Those survey figures make sense; we know that Starmer is well-liked by Labour members, we know that a certain proportion will back a cheese sandwich if said sandwich is seen as the 'official' Left candidate, we know that Thornberry is respected but not liked, that Cooper is seen as yesterday's woman, and the rest is basically name recognition.

Alternatively, vigorously opposing small-minded Brexiteerism wasn't and isn't just a flash in the Labour pan but is actually at the heart of the party's political identity. I think an understated number of Labour people feel that Corbyn's weird fence-straddling on the issue not only didn't help win many Leave constituencies, but it didn't help prevent Britain from trading its global standing and societal openness for atavistic Brexit knuckle-dragging. The idea that this is primarily a Blairite/Corbynite civil war is actually overstated, because the Blairites lost and lost badly and the party is a Corbynite party. For many Starmer presents an opportunity to do Corbynism in a competitive, credible, and more firmly European way. Frankly, they seem exactly right about that.

Bless.

It was Labour, particularly the left of the party, that opposed the European Community in the first place. It was the Tories from Heath onwards who were fans. Being pro-EU was quintessentially a Blairite/New Labour project, it has nothing to do with the traditional left in this country.

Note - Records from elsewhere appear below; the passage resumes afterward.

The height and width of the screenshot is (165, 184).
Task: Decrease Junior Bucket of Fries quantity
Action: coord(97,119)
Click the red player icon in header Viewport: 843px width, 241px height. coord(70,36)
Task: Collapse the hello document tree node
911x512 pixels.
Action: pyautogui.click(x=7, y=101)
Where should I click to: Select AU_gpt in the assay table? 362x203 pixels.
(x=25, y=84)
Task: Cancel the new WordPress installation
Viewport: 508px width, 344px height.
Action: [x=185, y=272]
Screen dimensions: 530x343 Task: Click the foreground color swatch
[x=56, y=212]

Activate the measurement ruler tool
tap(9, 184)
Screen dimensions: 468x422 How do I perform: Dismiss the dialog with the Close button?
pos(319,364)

Besides I have bad news for you, Starmer said today Remain is dead.

You may be one of the few who sees the Brexit issue solely within the bounds of formal EU membership. I, and I suspect the half of the UK that opposes Brexit, does not. The question now is not whether the UK should remain an EU member but rather whether the same xenophobia and atavistic smallness, the same mindless populism, that launched the whole Brexit process should dominate the public discourse in Britain. I assure you that's very much an open and central question in Labour and throughout the country.

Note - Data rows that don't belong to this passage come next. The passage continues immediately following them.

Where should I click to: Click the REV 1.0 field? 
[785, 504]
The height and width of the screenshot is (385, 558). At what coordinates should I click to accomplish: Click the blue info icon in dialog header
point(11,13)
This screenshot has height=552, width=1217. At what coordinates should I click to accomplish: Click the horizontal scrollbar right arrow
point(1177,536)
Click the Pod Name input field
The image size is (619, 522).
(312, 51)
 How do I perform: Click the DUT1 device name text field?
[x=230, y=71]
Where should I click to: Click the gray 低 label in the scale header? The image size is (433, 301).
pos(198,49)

Then the question is, can the UK remain internationalist even outside of the EU, and to me the answer is an emphatic "duh". Although there obviously is a lot of vulgar isolationism around, there are plenty of people in the Leave cadre with internationalist views, and the party doesn't exactly lack for people in its past (going back to Gaitskell) who were stridently  internationalist and interested in building a democratic and decolonized Commonwealth over the European project.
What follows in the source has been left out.